■ PROBLEM DESCRIPTION ■
Show each line of the records that contains the word "Viewport", matching upper and lower case exactly.

■ DATA PROVIDED ■

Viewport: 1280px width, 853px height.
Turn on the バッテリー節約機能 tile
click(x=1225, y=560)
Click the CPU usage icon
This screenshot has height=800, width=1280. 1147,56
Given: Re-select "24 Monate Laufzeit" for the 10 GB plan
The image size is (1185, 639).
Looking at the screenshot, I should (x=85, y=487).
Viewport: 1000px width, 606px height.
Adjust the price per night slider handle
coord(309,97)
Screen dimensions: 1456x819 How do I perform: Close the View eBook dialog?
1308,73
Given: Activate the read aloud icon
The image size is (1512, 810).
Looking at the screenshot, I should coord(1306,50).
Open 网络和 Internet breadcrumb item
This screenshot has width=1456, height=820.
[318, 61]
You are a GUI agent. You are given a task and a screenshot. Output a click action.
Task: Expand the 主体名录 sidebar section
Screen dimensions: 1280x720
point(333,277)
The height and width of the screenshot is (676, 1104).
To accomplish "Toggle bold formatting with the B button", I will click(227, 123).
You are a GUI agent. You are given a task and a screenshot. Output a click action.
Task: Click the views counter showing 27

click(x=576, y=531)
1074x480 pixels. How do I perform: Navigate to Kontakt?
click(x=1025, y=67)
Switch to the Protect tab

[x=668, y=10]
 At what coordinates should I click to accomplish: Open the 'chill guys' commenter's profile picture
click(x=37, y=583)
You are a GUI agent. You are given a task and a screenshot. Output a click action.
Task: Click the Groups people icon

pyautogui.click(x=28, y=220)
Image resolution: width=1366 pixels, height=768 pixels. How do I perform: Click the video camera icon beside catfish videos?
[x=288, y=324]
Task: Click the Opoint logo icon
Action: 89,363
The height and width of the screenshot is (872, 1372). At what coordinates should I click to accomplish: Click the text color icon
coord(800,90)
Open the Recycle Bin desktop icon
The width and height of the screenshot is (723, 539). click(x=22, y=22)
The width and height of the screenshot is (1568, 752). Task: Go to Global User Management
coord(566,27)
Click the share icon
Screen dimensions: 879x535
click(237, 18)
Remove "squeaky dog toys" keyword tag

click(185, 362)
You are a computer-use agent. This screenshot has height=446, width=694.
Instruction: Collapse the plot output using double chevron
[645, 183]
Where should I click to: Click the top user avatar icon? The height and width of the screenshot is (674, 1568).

■ SOLUTION BELOW ■
Viewport: 1280px width, 853px height.
Viewport: 1000px width, 606px height.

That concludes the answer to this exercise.